Lol.Original Post Deleted
My comment is not political. I just hate billionaire monopolies. Especially billionaires in HK. They inflate their wealth by monopolizing needs instead of creating added value. Unlike Bill Gates or Elon Musk.
Lol.Original Post Deleted
My comment is not political. I just hate billionaire monopolies. Especially billionaires in HK. They inflate their wealth by monopolizing needs instead of creating added value. Unlike Bill Gates or Elon Musk.
Hong Kong's land resources are limited yet essential to people's lives, and this is an industry that should not be left to the free market. This kind of old-fashioned and inflexible market operation is the root of Hong Kong's misfortune planted decades ago.
When limited resources are often given to a few real estate tycoons, it is not a fully competitive market economy, but an oligopoly.
Singapore also lacks land resources, but the Singaporean government is much more far-sighted than Hong Kong and knew early on that the real estate industry had to be regulated.
Last edited by nivek2046; 09-11-2021 at 12:29 PM.
I always think that Hong Kong should follow the example of Singapore, where the government should be fully involved in the real estate market. The government could even become the biggest developer and get most of the profits.
This is just like the principle of MTR in Hong Kong, which uses the development of properties above the railway stations to drive the profit appreciation of the surrounding industrial chains, so that MTR can maintain cheap fares and the enterprises can still maintain high profits, unlike the MRT systems in foreign cities which have to operate at a loss.
But if the government does this, it will be competing with Hong Kong's property tycoons for profits, which will change the political ecology of Hong Kong's long-standing cooperation between business and government. But after 2019, I don't think anything is impossible.
Last edited by binance345; 09-11-2021 at 12:57 PM.
The Basic Law Article 50 says "The socialist system and policies shall not be practised in the Hong Kong Special Administrative Region, and the previous capitalist system and way of life shall remain unchanged for 50 years." The tycoons often use this to justify their actions.
But the crony capitalism now practising in Hong Kong is abusive (to say the least) and anti-competitve. If the Central People's Government along with HKSAR government were to work together to end the abusiveness, i do not think it is a breach of Article 50 of the Basic Law.
The only thing holding the government back from taking actions against the crony capitalism is that once the exodus of tycoons begins, there will be two questions: (1) who will replace them? the SOE enterprises from China? (2) if not, the HKSAR government themselves?

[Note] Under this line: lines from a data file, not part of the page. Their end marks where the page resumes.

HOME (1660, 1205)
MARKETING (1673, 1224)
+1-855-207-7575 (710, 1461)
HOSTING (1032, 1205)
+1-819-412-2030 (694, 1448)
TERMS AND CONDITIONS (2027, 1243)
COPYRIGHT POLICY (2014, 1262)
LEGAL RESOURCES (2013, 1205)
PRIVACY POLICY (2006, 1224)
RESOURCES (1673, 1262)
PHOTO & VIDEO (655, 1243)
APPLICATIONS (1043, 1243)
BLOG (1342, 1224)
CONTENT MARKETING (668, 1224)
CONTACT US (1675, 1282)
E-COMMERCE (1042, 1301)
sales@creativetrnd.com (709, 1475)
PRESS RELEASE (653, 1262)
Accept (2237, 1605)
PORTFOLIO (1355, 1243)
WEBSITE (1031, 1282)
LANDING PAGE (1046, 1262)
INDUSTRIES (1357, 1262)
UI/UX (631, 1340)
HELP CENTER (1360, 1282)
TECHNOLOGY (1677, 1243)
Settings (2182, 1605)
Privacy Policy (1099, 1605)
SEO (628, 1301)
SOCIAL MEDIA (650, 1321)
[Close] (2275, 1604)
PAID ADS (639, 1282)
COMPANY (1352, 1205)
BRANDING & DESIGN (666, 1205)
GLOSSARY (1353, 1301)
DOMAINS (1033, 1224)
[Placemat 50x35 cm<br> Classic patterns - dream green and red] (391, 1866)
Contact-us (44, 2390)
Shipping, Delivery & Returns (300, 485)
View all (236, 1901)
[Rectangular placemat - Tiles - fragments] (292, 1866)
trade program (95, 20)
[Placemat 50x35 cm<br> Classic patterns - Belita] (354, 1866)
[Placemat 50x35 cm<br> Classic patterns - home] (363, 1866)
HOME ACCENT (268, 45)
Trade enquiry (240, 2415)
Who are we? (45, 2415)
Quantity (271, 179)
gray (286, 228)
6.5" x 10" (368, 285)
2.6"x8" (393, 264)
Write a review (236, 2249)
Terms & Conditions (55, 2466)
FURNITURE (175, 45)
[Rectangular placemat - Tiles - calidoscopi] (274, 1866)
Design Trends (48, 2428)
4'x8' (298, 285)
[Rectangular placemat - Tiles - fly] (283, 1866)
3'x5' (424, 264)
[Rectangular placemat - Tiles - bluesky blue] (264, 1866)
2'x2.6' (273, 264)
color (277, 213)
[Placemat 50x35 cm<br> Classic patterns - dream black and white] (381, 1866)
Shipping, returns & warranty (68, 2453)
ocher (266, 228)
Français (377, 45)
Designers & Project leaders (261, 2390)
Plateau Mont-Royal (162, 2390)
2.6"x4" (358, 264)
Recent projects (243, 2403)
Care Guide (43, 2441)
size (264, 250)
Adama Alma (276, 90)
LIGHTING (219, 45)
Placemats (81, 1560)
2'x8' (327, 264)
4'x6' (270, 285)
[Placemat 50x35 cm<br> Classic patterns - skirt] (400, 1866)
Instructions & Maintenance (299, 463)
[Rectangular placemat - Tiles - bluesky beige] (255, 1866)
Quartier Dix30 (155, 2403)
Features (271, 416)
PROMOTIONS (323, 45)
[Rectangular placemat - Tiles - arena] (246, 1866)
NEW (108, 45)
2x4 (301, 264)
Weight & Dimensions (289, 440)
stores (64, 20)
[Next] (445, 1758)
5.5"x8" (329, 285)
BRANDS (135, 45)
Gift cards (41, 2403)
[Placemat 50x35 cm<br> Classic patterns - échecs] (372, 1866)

Last edited by nivek2046; 09-11-2021 at 01:07 PM.
It's not really possible unless the government gives massive rebates to people who have paid the biggest tax bill of their life in the form of their property.
Otherwise anyone who has bought a flat within the past few decades has indirectly paid a huge land premium plus whatever additional taxes are levied. Any tax on the rich will destroy one of HK's biggest advantages and any other tax will squeeze the middle class who already carry a heavy burden.